Topic Not Found

Who this is for

Computer Vision Engineers building classification, detection, or segmentation models.
Ml/AI practitioners who can train a model but struggle to improve validation performance reliably.
People who want a practical, step-by-step approach to tuning without guesswork.

Prerequisites

Know how to train a basic vision model (e.g., CNN/ResNet/U-Net) and evaluate validation metrics.
Comfortable with train/val splits, loss functions, and basic Python ML workflows.
Can run multiple training jobs and read logs/learning curves.

Why this matters

Real CV tasks rarely work “out of the box.” Hyperparameters like learning rate, weight decay, batch size, and augmentation strength can swing performance by 5–20%+. For production models, tuning is the difference between flaky and reliable.

Product quality: Reduce false positives in defect detection by tuning confidence thresholds and regularization.
Speed vs accuracy: Choose batch size and learning rate schedules to hit latency targets while maintaining accuracy.
Robustness: Control overfitting with weight decay and augmentation strength for stable generalization.

Concept explained simply

Hyperparameters are the training “dials” you set before learning starts. Tuning is systematically testing dial settings to find what leads to the best validation metric under a limited compute budget.

Mental model

Imagine tuning a radio with many knobs. You cannot perfectly try every combination, so you:

Start with the most sensitive knobs (learning rate, weight decay).
Search broadly at low cost to find a good region.
Then zoom in for fine-grained improvements.

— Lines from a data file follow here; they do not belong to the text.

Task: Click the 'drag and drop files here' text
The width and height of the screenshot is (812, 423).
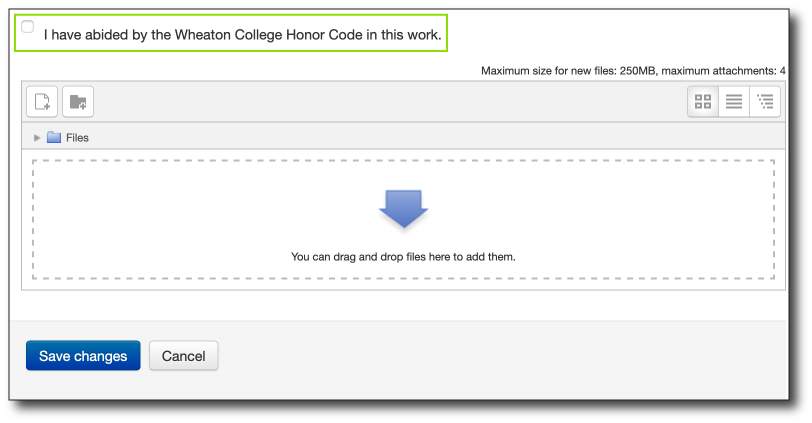Action: [x=403, y=257]
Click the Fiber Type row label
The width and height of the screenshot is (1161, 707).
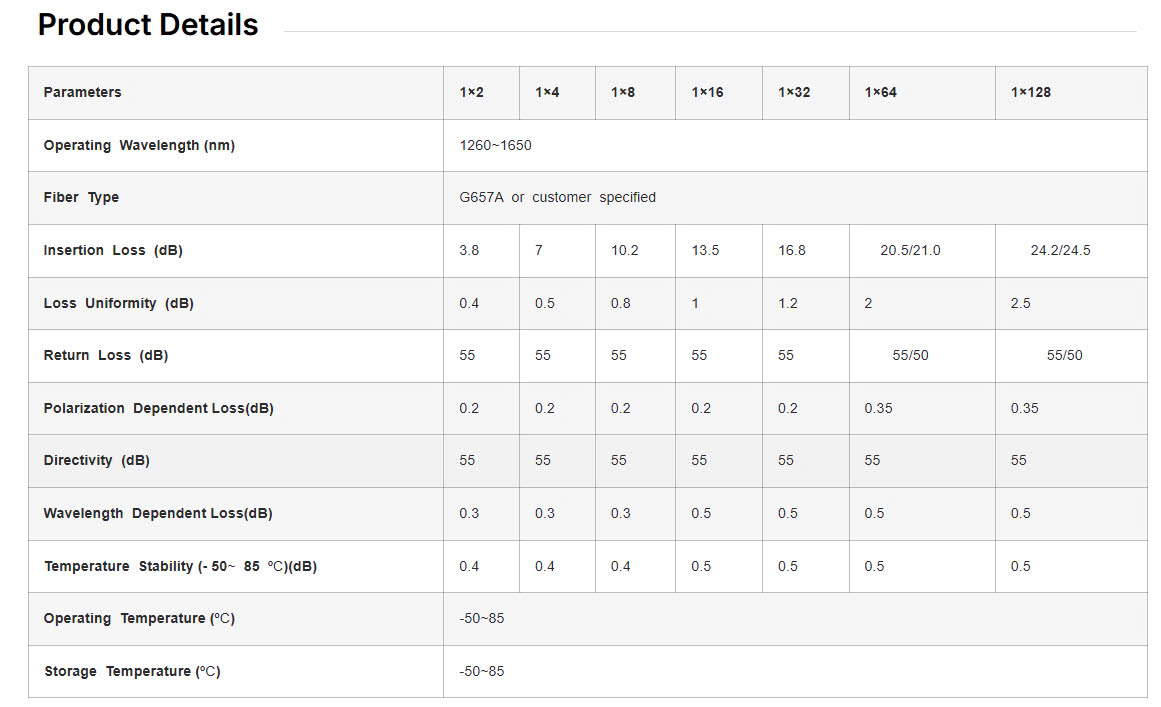[x=81, y=197]
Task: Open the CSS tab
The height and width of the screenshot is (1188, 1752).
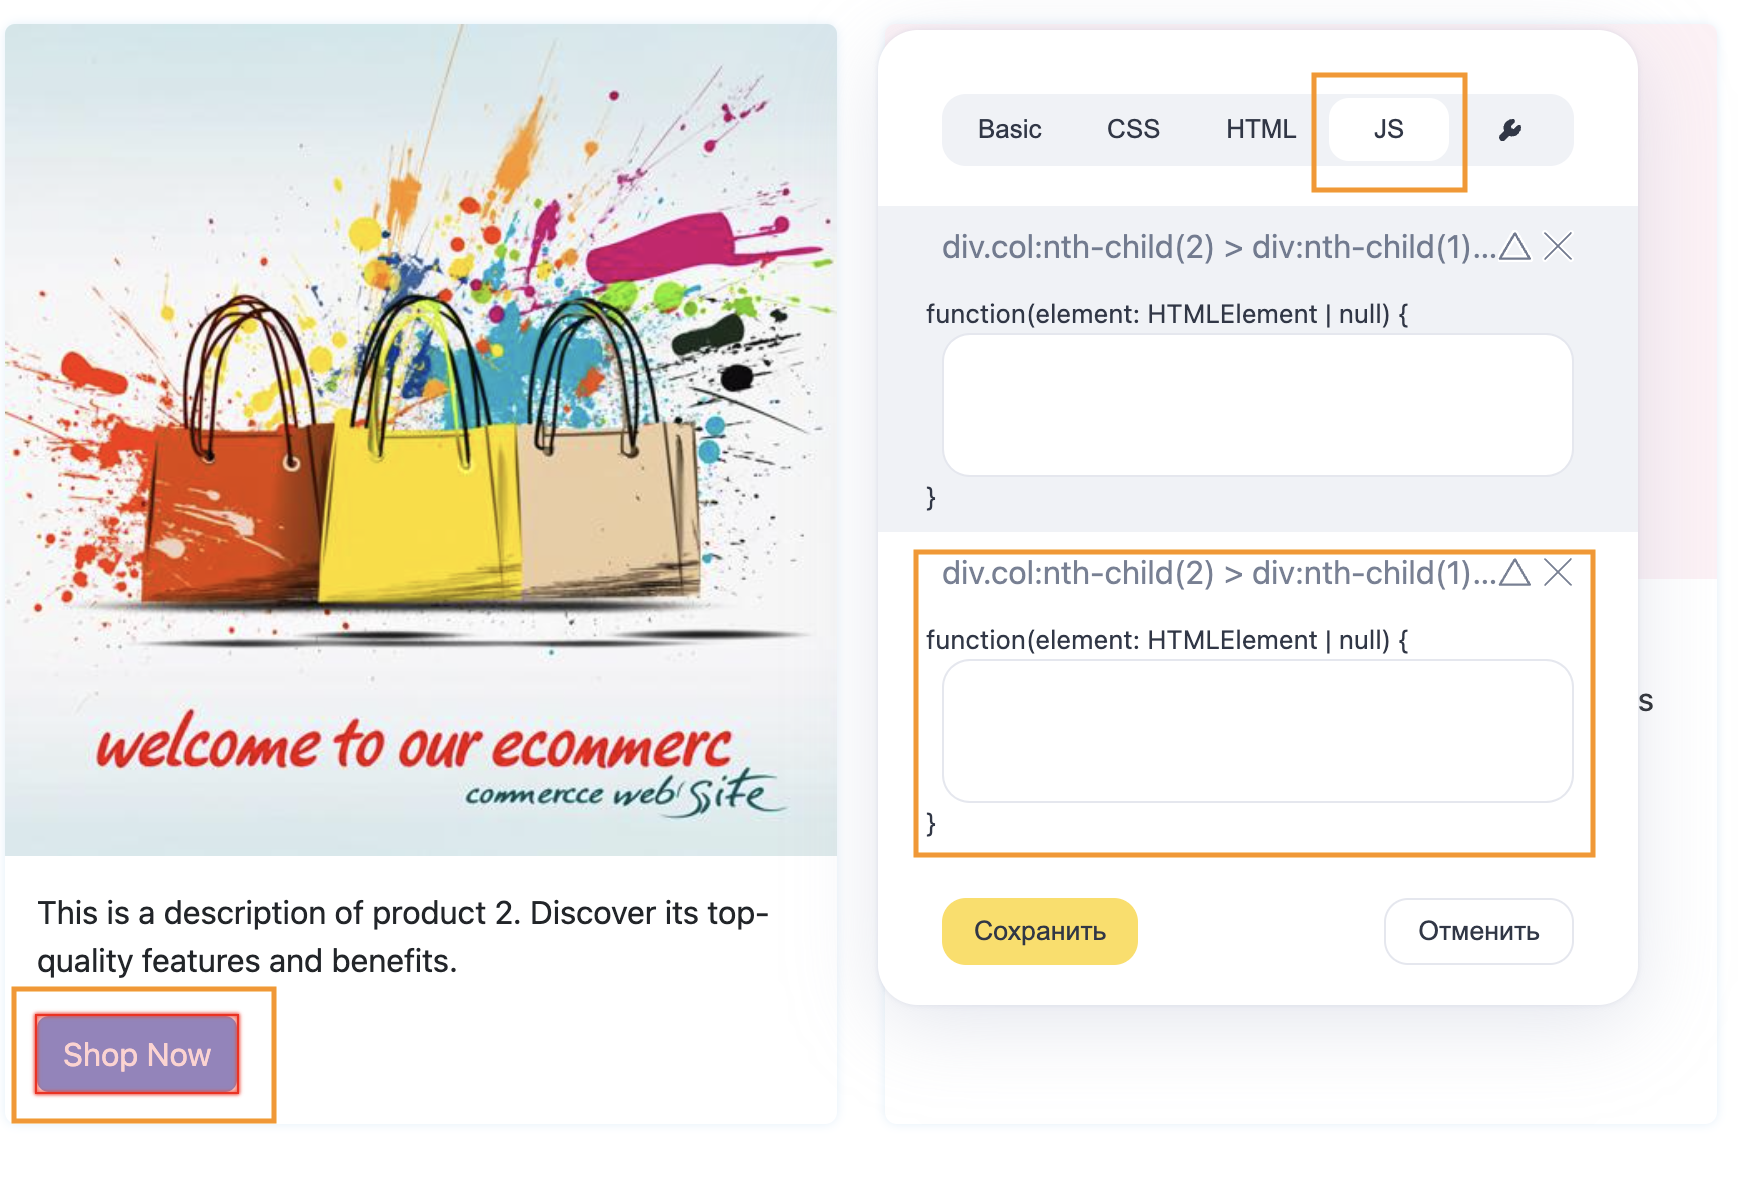Action: 1132,130
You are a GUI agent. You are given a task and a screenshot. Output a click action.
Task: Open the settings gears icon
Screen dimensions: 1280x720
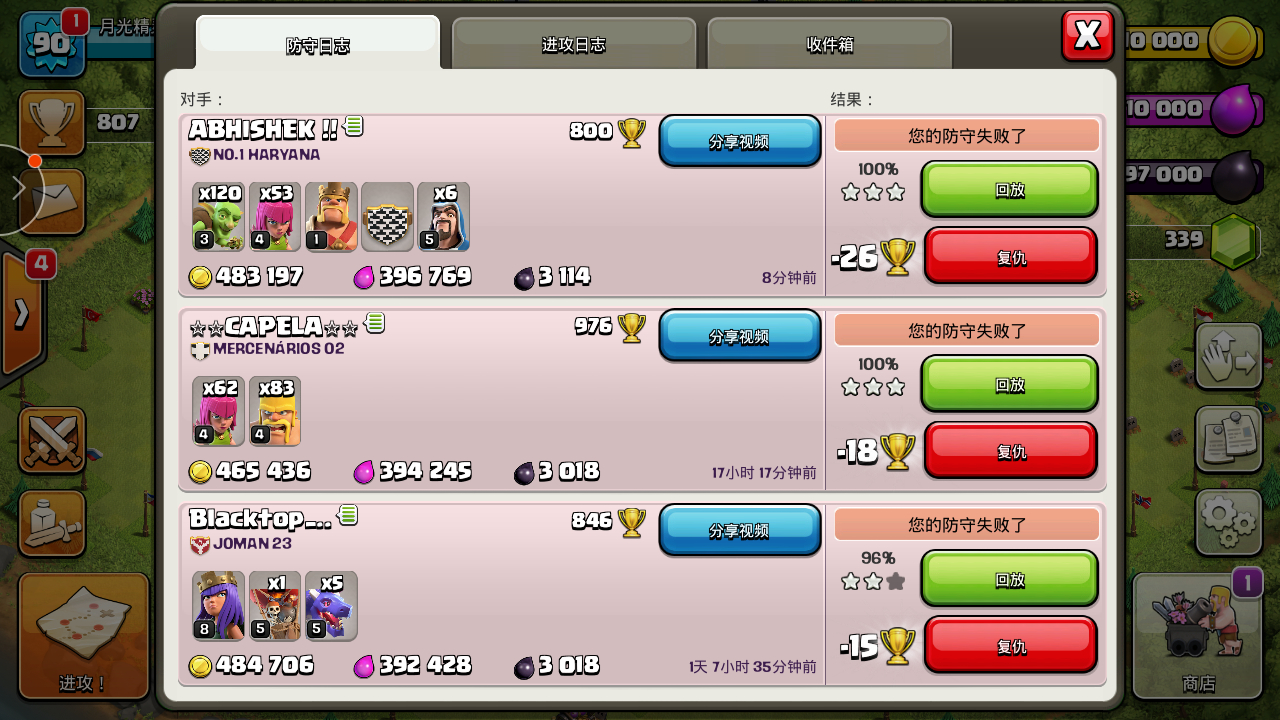1228,522
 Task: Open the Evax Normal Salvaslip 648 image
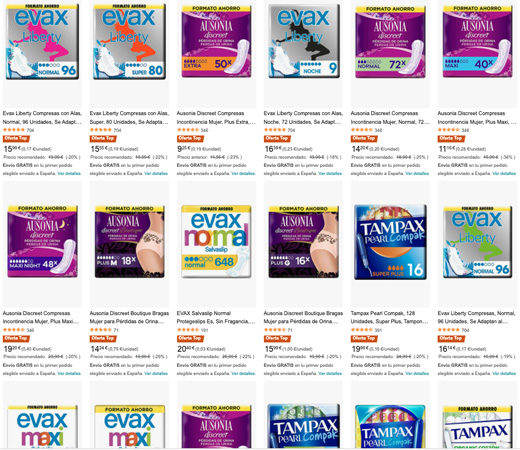pyautogui.click(x=216, y=242)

What to tune in vision models

Learning rate (LR): most critical for convergence and stability. Try on a log scale.
Weight decay (L2): controls overfitting; interacts with LR.
Batch size: affects stability, speed, and generalization; adjust LR when batch size changes.
Optimizer + momentum/betas: e.g., SGD with momentum vs Adam/AdamW; momentum/betas adjust smoothing.
Augmentation strength: flips, color jitter, crop/resize, CutMix/MixUp strength.
Dropout/Label smoothing: extra regularization levers.
Learning rate schedule: cosine/step decay/warmup; schedule shape can matter as much as base LR.
Training duration: epochs and early stopping patience.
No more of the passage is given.